(Word and item position data)

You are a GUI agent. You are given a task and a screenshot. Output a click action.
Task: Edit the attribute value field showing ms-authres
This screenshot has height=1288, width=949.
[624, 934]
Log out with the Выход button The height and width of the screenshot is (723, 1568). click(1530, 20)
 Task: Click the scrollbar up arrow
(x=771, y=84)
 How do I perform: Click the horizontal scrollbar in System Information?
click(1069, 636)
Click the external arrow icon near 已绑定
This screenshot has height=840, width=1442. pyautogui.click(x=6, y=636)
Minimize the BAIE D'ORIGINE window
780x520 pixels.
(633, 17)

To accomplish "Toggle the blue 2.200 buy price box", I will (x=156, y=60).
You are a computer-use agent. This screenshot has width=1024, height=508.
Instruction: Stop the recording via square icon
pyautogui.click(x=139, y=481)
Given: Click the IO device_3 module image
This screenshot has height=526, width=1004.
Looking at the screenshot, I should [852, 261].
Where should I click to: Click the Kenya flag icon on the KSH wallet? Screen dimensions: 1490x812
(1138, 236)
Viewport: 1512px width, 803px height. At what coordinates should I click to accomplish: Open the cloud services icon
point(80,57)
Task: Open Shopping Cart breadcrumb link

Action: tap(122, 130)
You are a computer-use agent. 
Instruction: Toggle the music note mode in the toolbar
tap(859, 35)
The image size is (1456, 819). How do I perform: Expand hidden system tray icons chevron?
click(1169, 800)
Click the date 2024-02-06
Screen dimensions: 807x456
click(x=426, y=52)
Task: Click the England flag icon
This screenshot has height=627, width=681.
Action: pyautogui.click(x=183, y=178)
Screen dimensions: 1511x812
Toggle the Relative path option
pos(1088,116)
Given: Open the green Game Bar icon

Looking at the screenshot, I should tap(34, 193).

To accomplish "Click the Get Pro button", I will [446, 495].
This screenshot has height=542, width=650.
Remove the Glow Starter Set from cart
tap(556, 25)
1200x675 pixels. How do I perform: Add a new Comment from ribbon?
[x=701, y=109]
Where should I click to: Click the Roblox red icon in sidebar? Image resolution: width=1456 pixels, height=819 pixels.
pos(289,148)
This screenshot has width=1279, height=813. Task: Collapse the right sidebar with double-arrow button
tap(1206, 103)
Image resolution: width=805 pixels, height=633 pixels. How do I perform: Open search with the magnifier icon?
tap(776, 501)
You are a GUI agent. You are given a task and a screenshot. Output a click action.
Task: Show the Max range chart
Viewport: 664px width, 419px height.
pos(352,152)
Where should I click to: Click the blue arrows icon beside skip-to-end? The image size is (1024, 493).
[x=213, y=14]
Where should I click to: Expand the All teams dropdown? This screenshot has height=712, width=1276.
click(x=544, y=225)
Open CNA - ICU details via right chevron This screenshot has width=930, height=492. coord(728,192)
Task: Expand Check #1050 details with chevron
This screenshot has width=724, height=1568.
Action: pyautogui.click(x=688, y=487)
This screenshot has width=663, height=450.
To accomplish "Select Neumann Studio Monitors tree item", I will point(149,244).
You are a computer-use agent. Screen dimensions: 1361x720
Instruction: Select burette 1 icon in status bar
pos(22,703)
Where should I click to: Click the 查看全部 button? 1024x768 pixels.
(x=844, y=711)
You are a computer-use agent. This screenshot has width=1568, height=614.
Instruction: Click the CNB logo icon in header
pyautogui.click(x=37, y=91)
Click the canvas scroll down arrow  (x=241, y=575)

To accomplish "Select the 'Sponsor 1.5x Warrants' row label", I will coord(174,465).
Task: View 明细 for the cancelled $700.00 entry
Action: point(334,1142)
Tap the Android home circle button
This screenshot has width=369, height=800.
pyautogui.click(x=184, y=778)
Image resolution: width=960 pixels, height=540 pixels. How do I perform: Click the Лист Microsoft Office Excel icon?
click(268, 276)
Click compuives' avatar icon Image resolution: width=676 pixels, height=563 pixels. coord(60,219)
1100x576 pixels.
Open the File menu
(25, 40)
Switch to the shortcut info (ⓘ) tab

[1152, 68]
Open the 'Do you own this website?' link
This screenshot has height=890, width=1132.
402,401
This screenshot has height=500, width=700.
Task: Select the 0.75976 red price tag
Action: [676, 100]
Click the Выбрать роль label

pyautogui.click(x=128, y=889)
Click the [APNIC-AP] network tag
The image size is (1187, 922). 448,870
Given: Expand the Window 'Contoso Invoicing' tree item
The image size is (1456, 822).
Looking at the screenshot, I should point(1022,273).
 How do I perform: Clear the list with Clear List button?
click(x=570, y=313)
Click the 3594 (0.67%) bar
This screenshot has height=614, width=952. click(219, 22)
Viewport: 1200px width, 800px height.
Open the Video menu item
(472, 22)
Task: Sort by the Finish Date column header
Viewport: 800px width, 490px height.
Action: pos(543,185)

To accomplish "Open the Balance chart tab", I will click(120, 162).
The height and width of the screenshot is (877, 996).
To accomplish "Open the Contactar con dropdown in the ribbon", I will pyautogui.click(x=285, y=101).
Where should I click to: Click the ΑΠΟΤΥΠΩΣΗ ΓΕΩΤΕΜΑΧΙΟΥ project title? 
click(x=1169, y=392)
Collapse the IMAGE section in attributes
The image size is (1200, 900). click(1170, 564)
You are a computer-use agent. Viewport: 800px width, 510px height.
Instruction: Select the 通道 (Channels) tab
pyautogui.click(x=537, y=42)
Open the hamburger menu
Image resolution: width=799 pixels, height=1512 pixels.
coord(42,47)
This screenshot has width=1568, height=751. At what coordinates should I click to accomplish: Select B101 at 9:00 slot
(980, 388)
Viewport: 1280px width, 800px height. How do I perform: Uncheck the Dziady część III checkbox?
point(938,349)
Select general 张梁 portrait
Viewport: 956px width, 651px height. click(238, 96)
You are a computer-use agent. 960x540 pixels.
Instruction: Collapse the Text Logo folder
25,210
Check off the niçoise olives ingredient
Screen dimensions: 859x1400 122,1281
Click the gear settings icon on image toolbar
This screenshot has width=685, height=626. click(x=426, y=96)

_Problem description_
How many lines in the rows above contain the string "what"? Reply with the number alone.

_Solution_
2